Obviously the first alternative is no alternative if we are to be faithful. The third is what we must do, the second which we may if we are able. We must also recognize the built-in tension between what we have to say to the world and what we must say to our own people. We must not neglect to define marriage as between a man and a woman because we may offend the Gay-rights progressives. We must not neglect to define humanity as distinctly and unalterably male and female because we offend those who wish to see transgenderism as a civil rights issue. We must not neglect to teach male headship in the church and home because we may offend radical feminists. We must not neglect to teach child discipline because we may offend those who oppose corporal punishment.
Are we out of step with science? No, the opposite. Recognizing the distinctive humanity of the unborn from conception is dealing with the real world; referring to the fetus as an “embryonic mass” is not. Recognizing that men and women physiologically are designed for reproductive union is dealing with reality; insisting that erotic relationships between men and erotic relationships between women are in any way natural is not. Recognizing that men are distinctively and unalterably men and women are distinctively and unalterably women is dealing with reality found in every cell of their bodies, whereas maintaining that hormone treatments and surgery can turn a man into a woman or a woman into a man is not. Recognizing that foolishness is bound up in the heart of a child and only the rod will drive it out is dealing with reality of fallen human nature, whereas asserting the essential goodness of humanity is not.

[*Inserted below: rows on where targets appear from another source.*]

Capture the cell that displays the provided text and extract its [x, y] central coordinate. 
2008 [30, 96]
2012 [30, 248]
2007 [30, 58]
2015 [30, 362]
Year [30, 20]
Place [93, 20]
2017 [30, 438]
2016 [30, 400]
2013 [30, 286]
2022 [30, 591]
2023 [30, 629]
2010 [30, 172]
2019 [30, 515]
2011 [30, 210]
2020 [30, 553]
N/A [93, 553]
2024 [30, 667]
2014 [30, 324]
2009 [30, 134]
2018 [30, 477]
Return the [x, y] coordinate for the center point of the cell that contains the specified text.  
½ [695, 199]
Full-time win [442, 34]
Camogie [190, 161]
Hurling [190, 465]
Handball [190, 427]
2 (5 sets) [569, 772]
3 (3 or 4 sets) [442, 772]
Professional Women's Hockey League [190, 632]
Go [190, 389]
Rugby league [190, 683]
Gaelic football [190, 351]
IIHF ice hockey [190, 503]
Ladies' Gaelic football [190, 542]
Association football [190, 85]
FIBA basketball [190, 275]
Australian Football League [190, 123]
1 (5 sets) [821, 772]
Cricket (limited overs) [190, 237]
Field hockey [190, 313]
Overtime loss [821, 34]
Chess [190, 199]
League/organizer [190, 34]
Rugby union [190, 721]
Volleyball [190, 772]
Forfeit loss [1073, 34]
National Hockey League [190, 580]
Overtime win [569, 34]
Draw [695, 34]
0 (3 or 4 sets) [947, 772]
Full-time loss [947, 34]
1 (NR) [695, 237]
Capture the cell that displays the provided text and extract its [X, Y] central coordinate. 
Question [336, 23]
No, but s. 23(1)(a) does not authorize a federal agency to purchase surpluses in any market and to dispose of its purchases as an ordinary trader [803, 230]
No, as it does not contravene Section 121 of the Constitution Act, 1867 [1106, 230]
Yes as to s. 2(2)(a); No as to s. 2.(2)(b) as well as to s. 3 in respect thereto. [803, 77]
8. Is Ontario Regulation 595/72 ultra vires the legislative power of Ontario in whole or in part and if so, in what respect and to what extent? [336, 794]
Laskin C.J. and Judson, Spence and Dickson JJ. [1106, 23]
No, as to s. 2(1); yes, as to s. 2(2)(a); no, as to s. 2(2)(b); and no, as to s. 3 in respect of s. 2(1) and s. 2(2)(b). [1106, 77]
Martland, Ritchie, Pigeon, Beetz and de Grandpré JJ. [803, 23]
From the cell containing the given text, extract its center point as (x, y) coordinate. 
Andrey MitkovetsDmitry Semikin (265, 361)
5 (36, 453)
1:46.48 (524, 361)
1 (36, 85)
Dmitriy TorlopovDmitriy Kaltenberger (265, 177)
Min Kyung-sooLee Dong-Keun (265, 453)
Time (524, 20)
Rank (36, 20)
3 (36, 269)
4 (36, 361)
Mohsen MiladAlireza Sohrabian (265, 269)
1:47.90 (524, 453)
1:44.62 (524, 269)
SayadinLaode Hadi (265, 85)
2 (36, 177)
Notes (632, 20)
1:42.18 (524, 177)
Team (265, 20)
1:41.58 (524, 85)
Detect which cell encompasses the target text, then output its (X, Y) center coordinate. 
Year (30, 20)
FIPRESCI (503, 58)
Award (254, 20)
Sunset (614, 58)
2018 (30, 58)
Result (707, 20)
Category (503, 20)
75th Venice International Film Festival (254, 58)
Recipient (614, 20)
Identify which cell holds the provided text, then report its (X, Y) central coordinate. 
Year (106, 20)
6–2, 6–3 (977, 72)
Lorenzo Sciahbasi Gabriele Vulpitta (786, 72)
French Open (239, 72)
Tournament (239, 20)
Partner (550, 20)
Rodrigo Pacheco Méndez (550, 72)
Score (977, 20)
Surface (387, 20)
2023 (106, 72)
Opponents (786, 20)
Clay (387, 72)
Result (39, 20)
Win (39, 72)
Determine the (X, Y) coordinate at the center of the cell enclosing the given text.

Our first responsibility is to teach our own people and teach we must, given the avalanche of contrary propaganda with which the media bombards our people and their children daily. Fail to do so and Christian marriage, the Christian family, and the Christian home may disappear altogether. Fail to “tell the coming generation the glorious deeds of the Lord” (Ps 78:4), and Christianity in America may disappear as well.